*Assignment*: Pictures stay out of the copy. Transcribe exactly the lines from the line with "The width and" through the final line of the records.

◇ ◇ ◇

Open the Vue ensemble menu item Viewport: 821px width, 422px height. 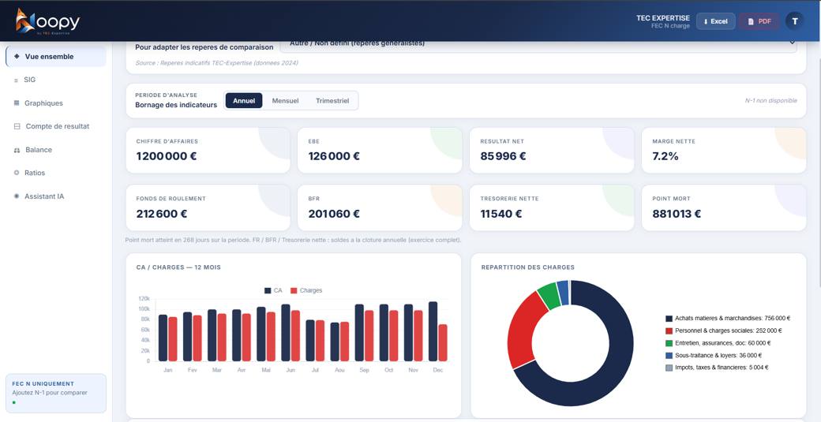tap(56, 57)
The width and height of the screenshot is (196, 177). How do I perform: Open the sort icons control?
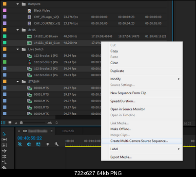point(57,123)
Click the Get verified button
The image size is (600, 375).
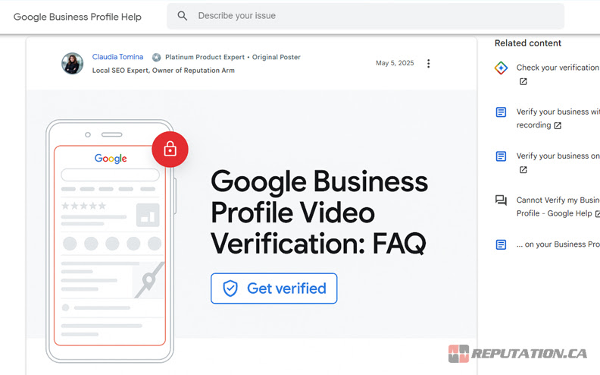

◇ ◇ ◇

*Task answer*:
The width and height of the screenshot is (196, 177). How do I perform: Open the sort icons control?
point(57,123)
Click the Get verified button
The image size is (600, 375).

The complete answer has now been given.